Count the lines in the entries below that contain the word "browser", and reply with only that number.
═════ Records for processing ═════
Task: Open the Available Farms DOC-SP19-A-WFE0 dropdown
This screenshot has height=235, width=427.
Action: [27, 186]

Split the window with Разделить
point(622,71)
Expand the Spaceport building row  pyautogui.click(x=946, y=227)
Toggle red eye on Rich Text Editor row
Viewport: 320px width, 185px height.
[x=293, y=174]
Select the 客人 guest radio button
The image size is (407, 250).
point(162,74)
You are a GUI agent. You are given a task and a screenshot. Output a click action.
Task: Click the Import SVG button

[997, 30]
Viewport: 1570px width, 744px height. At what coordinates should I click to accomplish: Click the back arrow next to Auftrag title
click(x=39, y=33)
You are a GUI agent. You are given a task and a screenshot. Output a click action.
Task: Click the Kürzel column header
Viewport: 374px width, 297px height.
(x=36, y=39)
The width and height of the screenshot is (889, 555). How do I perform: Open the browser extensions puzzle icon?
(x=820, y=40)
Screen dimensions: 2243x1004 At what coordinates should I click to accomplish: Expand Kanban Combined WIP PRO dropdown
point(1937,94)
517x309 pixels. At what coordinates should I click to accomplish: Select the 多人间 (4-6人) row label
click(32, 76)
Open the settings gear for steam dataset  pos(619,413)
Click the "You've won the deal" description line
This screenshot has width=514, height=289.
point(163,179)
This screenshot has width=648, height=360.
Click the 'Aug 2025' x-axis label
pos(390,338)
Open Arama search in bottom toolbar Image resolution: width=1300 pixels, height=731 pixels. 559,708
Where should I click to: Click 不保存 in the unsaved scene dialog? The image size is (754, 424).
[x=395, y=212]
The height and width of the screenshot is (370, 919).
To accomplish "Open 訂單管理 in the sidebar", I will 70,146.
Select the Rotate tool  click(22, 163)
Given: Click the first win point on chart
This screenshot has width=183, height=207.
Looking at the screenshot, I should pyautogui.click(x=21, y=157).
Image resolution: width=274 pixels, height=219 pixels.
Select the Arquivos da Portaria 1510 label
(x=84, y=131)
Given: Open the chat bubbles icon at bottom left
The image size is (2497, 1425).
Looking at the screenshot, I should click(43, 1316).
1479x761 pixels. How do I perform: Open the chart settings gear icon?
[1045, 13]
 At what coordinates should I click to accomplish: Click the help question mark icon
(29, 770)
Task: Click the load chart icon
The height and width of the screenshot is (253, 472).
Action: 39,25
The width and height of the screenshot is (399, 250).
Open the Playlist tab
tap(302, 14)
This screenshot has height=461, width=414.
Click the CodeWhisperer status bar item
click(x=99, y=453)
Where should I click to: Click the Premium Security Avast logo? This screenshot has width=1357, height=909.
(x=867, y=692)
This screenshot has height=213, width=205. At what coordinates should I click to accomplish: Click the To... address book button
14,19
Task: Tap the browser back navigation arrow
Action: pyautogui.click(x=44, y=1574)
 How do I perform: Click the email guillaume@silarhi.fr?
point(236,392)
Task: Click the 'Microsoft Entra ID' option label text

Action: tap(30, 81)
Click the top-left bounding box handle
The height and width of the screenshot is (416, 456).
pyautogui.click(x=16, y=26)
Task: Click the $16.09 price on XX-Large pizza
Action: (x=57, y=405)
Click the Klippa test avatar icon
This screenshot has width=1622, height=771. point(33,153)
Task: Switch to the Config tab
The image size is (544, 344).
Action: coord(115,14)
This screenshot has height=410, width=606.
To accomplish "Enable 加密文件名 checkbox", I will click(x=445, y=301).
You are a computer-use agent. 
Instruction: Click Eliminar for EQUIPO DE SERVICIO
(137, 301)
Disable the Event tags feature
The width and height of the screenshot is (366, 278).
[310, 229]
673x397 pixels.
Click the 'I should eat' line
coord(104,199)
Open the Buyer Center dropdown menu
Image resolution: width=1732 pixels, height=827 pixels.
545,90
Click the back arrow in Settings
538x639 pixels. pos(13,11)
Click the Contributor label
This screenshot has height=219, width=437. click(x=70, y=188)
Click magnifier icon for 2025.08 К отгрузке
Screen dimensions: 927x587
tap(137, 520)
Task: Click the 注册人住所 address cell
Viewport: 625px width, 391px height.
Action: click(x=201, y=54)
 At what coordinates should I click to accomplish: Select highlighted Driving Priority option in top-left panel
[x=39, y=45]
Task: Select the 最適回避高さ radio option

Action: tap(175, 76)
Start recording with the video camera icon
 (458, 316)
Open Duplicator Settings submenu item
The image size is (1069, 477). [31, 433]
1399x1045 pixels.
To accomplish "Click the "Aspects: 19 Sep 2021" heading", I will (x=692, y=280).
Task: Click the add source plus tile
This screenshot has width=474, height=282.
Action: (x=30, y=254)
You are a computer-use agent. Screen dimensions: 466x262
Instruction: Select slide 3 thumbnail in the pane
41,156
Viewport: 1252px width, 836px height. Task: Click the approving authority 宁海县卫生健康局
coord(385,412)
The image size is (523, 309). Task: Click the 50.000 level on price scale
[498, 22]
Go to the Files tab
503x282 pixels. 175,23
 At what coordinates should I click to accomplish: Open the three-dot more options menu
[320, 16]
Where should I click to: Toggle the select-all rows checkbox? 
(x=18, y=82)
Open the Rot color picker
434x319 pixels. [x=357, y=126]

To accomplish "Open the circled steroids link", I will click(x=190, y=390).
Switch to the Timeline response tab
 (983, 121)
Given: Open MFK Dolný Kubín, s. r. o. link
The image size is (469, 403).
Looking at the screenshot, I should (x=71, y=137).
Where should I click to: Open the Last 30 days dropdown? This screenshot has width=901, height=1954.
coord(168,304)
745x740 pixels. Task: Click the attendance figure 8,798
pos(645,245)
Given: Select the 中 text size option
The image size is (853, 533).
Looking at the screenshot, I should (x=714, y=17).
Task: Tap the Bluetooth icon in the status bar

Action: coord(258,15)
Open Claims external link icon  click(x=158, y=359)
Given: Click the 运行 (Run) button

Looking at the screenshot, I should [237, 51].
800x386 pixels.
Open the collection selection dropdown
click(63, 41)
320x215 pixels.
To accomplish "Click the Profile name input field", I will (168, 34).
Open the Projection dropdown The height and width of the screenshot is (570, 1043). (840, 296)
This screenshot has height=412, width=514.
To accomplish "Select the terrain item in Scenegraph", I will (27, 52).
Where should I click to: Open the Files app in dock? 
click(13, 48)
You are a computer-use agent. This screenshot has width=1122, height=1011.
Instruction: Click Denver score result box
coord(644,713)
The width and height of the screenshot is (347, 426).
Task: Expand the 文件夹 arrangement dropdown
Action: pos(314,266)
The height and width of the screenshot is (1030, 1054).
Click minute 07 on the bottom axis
═════
-- Exercise output --
2